» Work order:
In the records below, which lines include "search"? Copy them.

[Information supplied — start]

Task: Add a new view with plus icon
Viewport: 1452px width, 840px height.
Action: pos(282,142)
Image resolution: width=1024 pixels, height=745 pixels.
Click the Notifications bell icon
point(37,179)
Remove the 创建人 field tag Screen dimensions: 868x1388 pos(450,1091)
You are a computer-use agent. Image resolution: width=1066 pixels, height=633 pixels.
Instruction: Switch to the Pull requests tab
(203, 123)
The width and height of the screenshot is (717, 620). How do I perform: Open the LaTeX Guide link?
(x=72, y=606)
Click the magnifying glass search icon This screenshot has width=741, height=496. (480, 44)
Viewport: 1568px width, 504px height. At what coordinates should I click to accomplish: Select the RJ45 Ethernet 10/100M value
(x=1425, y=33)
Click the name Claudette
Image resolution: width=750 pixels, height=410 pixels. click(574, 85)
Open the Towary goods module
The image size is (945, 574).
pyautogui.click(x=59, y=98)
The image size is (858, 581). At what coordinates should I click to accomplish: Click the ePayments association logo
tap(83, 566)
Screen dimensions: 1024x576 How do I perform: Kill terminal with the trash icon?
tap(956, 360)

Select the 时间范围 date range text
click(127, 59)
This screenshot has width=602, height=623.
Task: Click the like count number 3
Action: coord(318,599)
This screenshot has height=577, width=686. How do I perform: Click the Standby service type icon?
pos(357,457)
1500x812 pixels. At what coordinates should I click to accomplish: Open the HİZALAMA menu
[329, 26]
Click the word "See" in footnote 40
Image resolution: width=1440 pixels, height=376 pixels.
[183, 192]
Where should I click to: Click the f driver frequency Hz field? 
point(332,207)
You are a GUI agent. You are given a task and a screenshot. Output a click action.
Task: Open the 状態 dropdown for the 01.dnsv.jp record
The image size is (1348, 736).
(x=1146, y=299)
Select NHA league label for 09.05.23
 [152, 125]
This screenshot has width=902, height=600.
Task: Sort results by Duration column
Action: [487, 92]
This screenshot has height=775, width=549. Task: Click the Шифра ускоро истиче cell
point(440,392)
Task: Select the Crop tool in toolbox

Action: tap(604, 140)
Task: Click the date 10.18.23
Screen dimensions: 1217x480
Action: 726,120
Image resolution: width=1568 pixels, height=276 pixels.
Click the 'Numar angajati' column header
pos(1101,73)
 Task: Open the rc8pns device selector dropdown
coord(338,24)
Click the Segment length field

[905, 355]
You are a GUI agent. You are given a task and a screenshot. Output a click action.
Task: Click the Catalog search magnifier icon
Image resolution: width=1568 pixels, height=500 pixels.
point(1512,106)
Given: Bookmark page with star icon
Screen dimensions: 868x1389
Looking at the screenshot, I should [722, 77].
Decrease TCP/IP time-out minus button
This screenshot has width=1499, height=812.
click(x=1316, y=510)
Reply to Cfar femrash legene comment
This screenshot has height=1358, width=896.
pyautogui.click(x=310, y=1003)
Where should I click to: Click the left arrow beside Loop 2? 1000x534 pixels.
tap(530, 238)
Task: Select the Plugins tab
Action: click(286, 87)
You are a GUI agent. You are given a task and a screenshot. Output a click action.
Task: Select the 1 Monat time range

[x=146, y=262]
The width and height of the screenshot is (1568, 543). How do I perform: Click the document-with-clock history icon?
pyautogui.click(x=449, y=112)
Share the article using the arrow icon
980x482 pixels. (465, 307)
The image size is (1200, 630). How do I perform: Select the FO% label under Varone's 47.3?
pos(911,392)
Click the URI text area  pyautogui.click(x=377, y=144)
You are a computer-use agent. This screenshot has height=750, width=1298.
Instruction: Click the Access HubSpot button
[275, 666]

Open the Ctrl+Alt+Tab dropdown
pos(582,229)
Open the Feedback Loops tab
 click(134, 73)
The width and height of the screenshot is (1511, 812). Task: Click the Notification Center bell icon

[Information supplied — finish]

» Answer box:
Click the magnifying glass search icon This screenshot has width=741, height=496. (480, 44)
Task: Click the Catalog search magnifier icon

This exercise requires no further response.